# Discretization of the divergence operator

1. Sep 4, 2012

### matteo86bo

I work with a grid-based code, this means that all of my quantities are defined on a mesh. I need to compute, for every point of the mesh the divergence of the velocity field.
All I have is, for every cell of my mesh, the values of the 3-d velocity in his 26 neighbors.
I call neighbors the cells with center (i,j,k) with i,j,k=-1,0,1 and (0,0,0) being the center of the cell.
What's the best discretization of the divergence operator under these assumptions?

2. Sep 4, 2012

### Jolb

Well I assume you must be dealing with something like an incompressible fluid if the only parameter you need to use is the velocity.

For an incompressible fluid, the divergence of a point measures the net amount of fluid coming out of that point, so unless there is a "source" or "sink" of fluid in that region, then there is no divergence. If you discretize the fluid into cubical regions, where each cube has a given velocity vector, then you can simply calculate the volume of fluid each cube sends through each of its square faces. If a given face separates cubes A and B, then the relevant quantity for that face is (volume A sends through face)+(volume B sends through face). The volume of incompressible fluid passing through the face is equal to the dot product of the velocity vector with the surface's normal vector (oriented outwards from the core of the cube).
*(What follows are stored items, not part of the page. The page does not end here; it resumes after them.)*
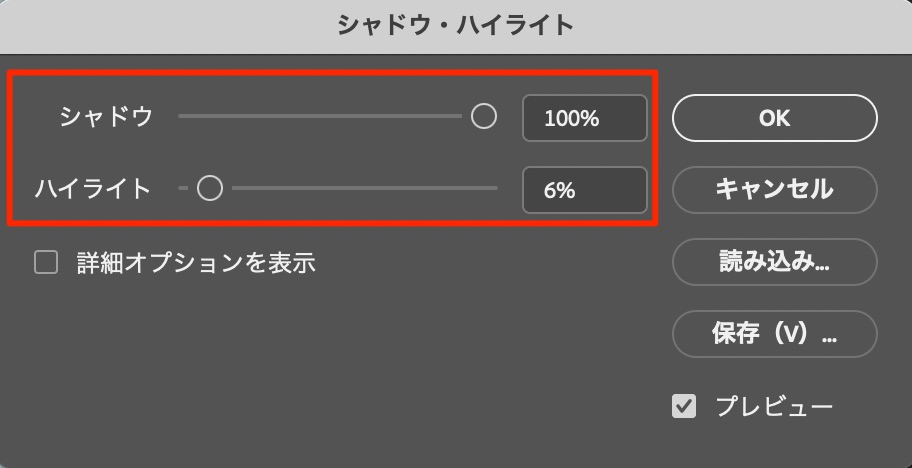The image size is (912, 468).
Task: Click the シャドウ label text
Action: click(106, 117)
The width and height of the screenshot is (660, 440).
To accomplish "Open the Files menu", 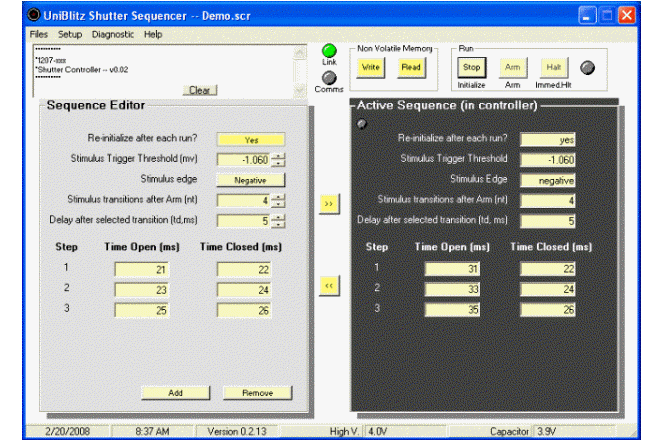I will click(39, 34).
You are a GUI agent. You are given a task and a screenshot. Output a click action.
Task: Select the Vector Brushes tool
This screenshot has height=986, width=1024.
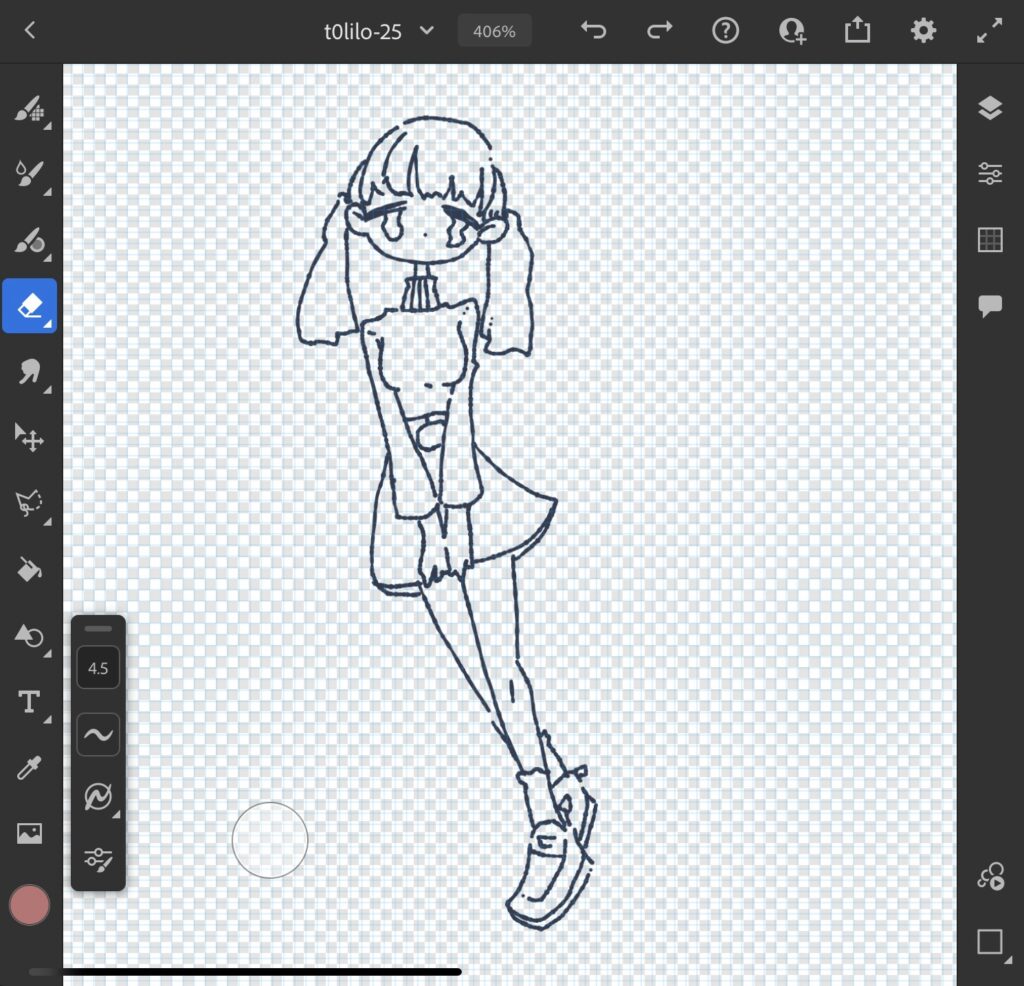coord(29,241)
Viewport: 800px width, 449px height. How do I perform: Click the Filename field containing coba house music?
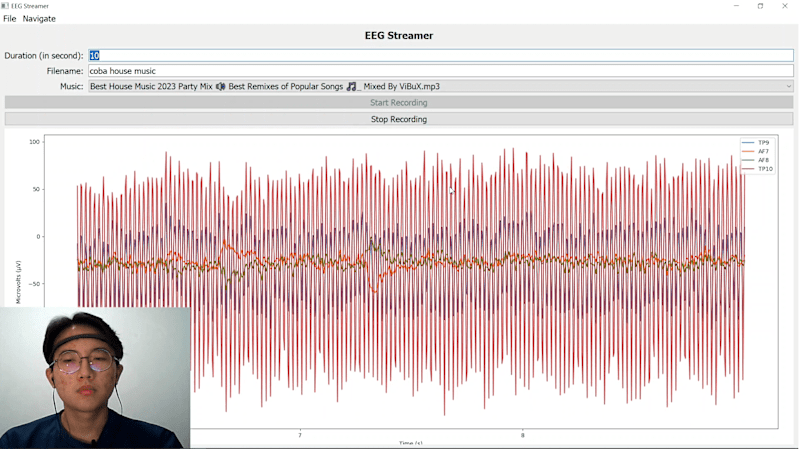tap(441, 71)
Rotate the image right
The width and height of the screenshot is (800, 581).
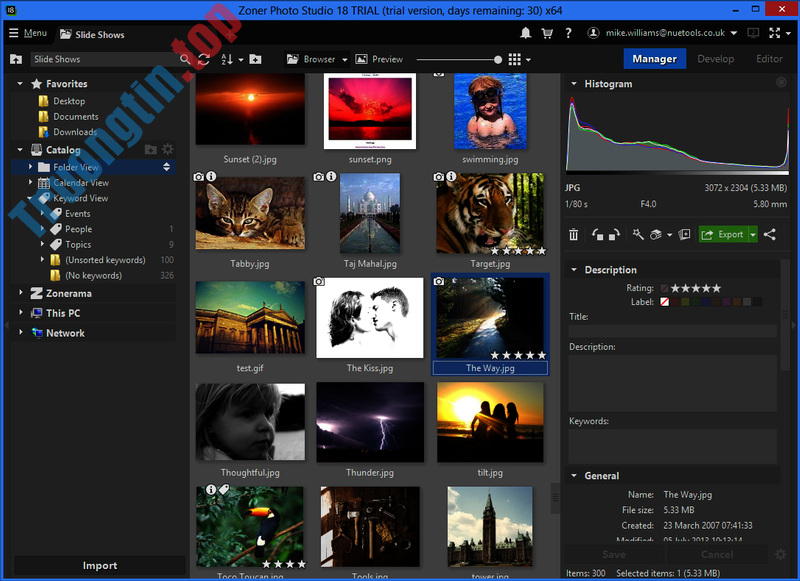pyautogui.click(x=613, y=235)
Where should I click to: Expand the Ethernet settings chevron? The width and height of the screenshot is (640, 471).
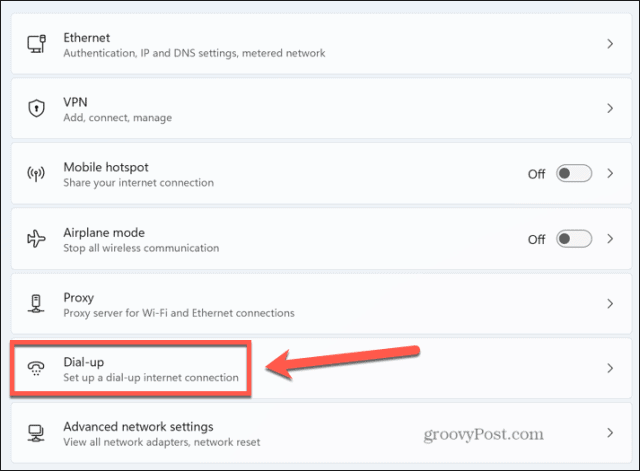pyautogui.click(x=610, y=44)
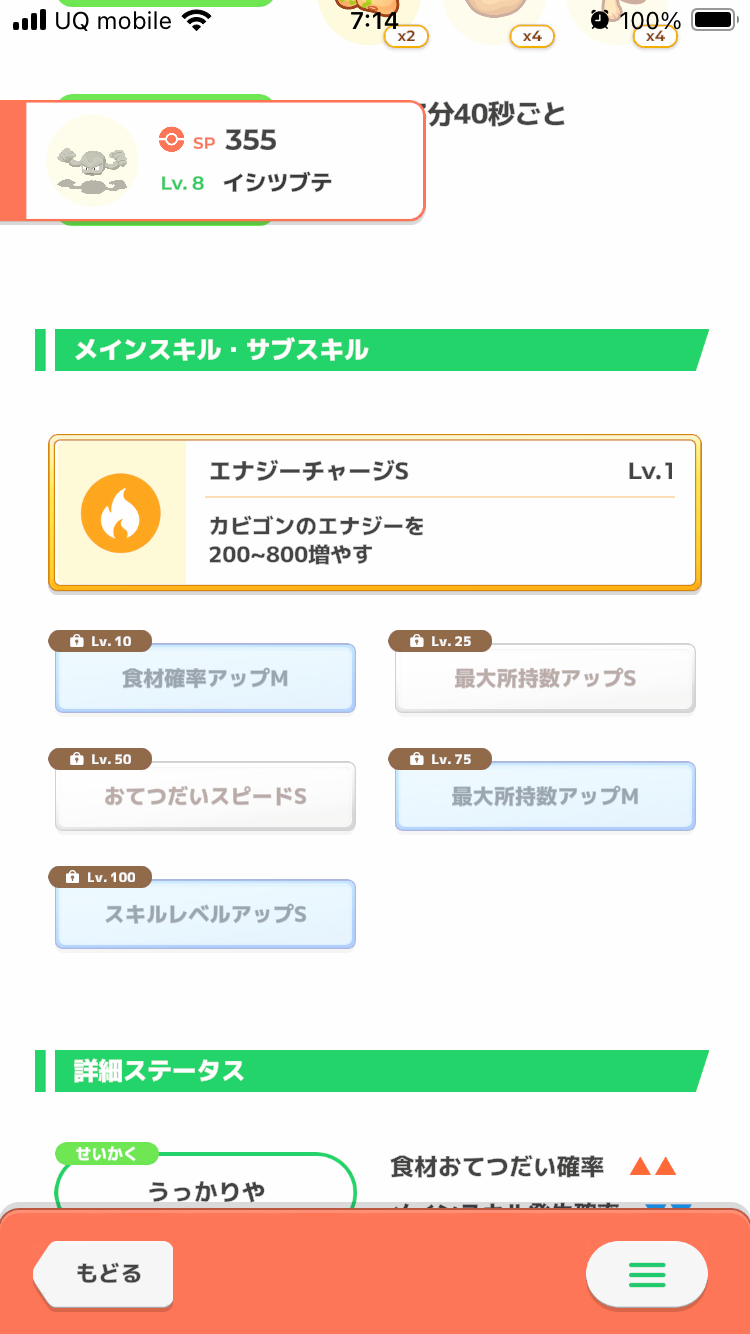Tap the おてつだいスピードS sub skill
The image size is (750, 1334).
(x=205, y=797)
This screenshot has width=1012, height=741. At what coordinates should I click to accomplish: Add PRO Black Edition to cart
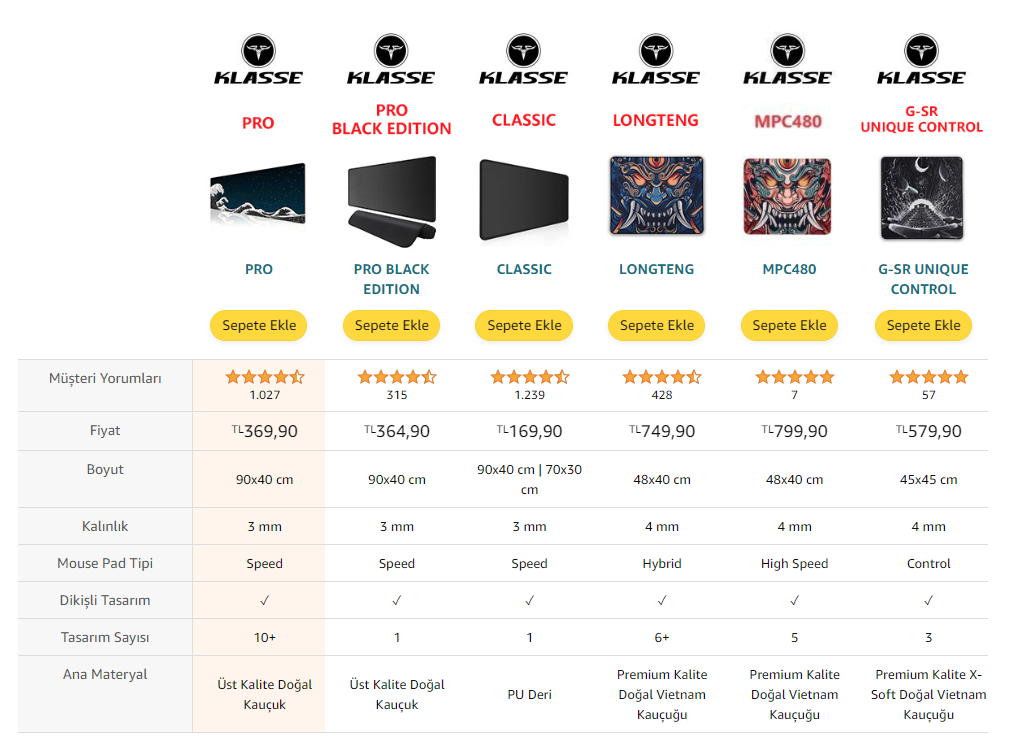(x=392, y=325)
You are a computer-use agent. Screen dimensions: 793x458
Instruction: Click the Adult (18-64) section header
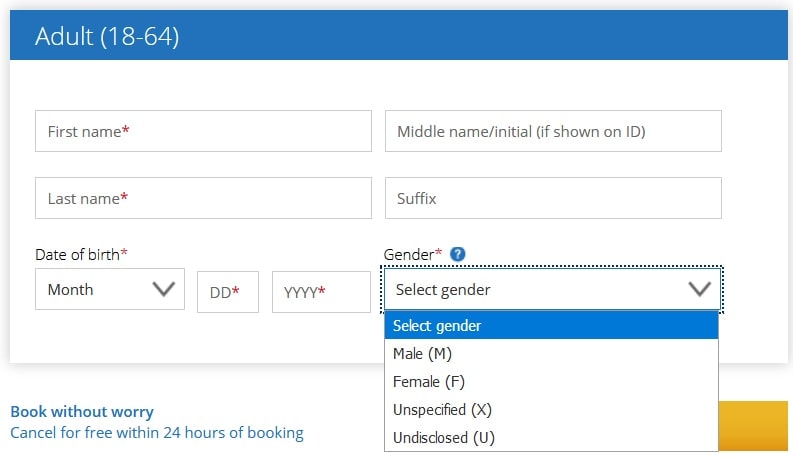399,35
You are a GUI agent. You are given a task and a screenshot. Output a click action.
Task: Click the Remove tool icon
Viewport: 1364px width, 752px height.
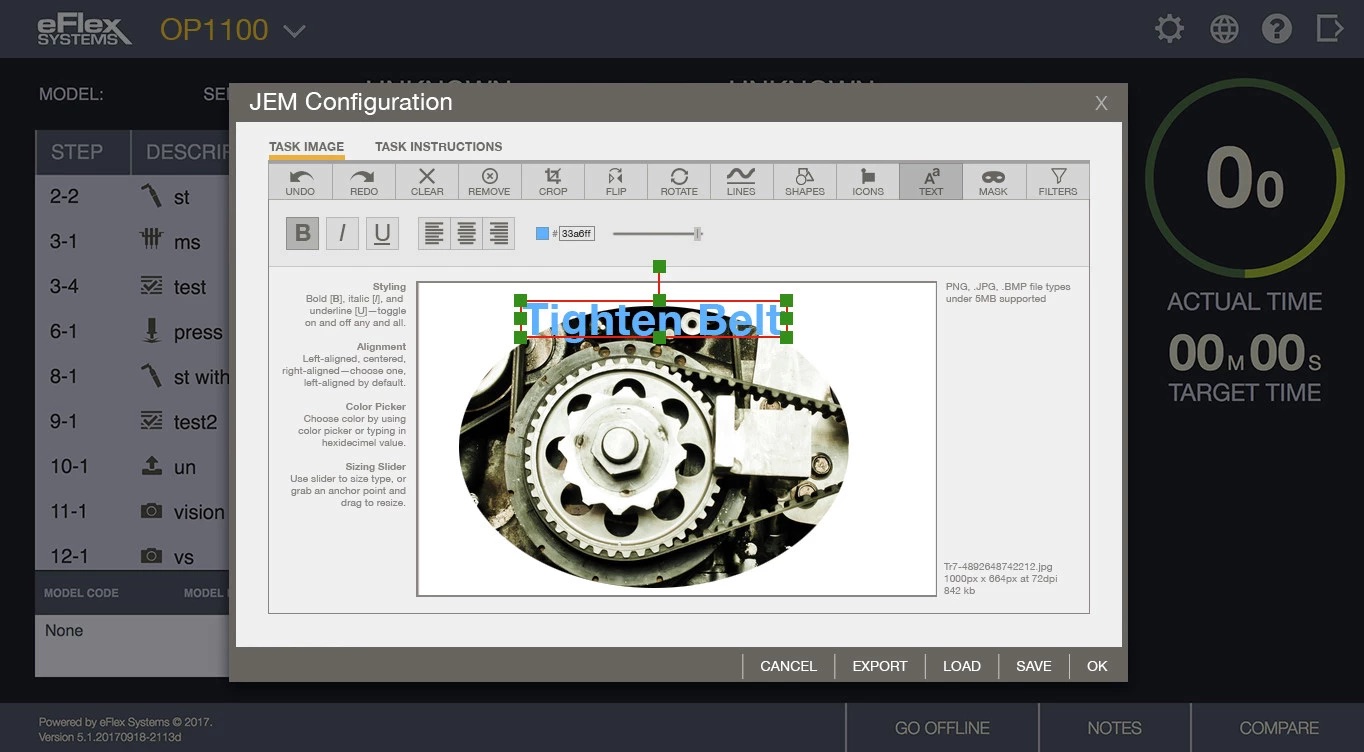[489, 181]
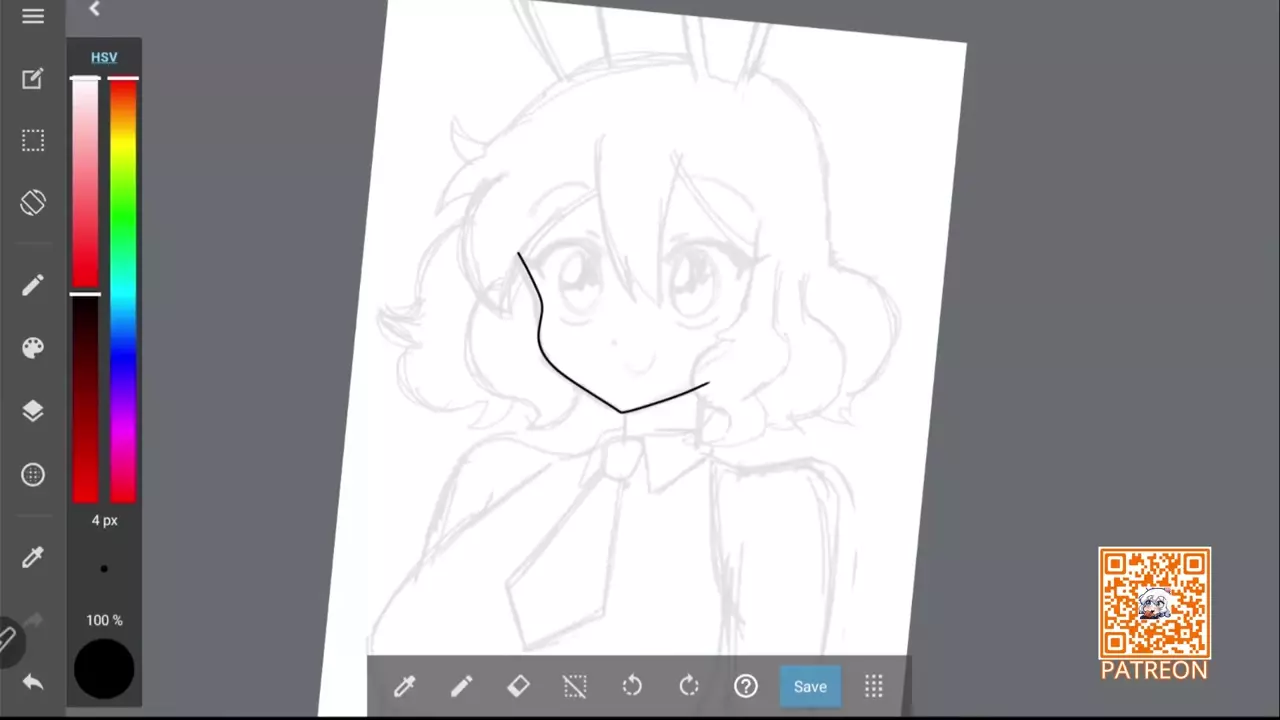Screen dimensions: 1280x720
Task: Open the materials circle-grid icon
Action: (33, 475)
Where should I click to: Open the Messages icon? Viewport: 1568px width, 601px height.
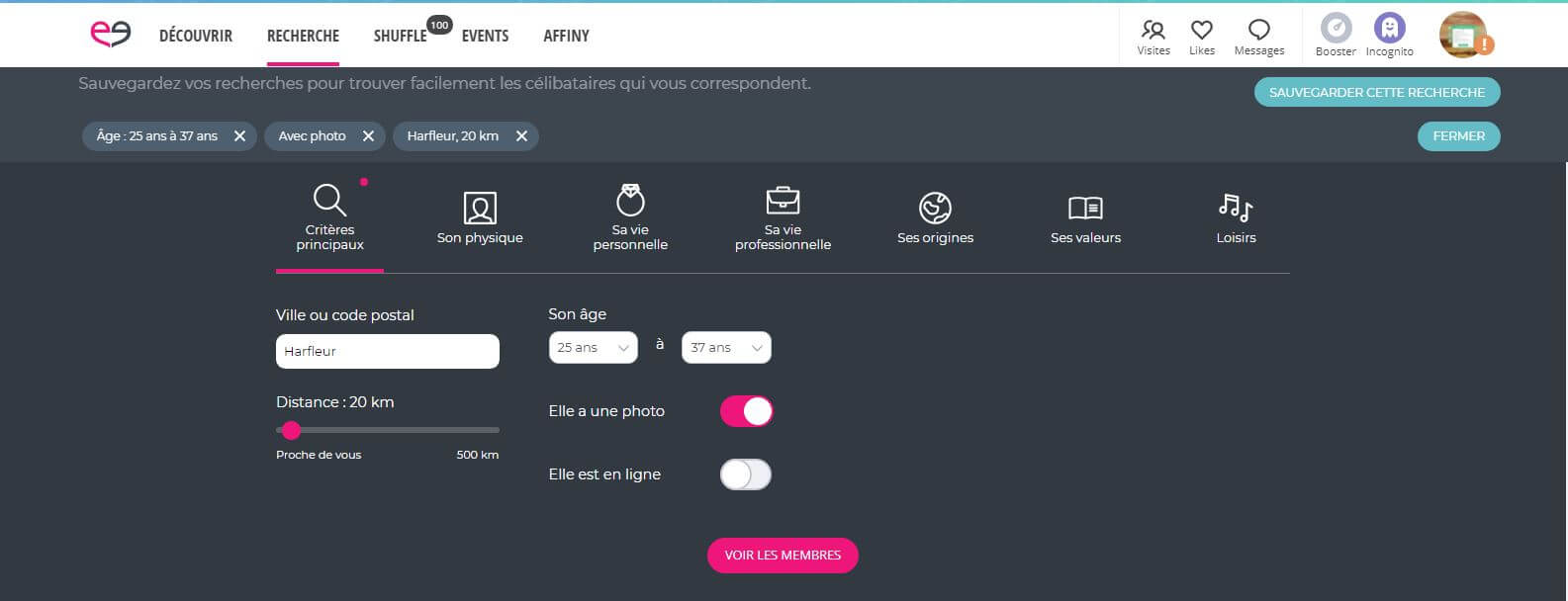coord(1258,31)
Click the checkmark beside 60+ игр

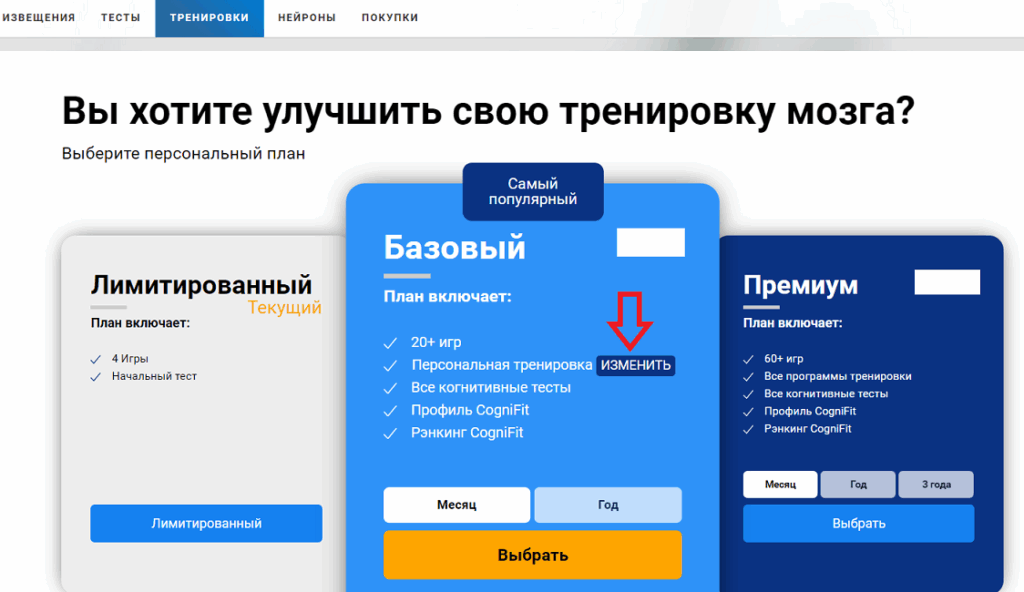(748, 359)
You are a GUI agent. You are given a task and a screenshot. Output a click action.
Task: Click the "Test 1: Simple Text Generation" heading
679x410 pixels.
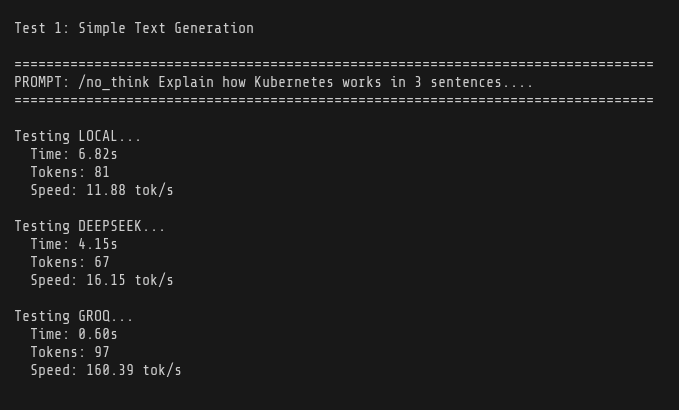pos(134,28)
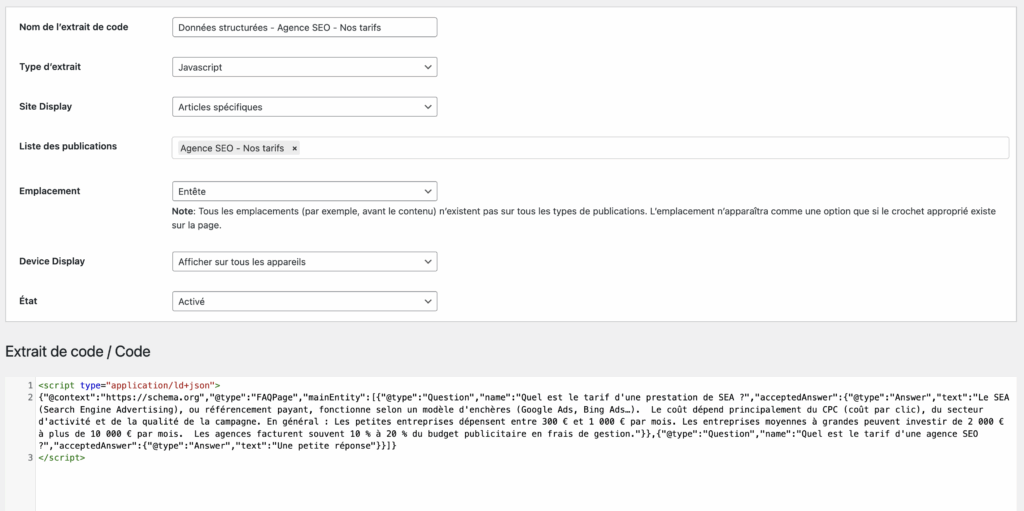Expand the Device Display dropdown
This screenshot has height=511, width=1024.
click(304, 261)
If, for example, the face separating cubes A and B is parallel to the y-z plane, then the normal vector is $\hat{\mathbf{x}}$ for cube A and $-\hat{\mathbf{x}}$ for cube B, so the relevant quantity for the face is $\mathbf{v_A}\cdot\hat{\mathbf{x}}-\mathbf{v_B}\cdot\hat{\mathbf{x}}$. So to get a measure of the divergence for an entire cube, you might average the six values for each of the faces.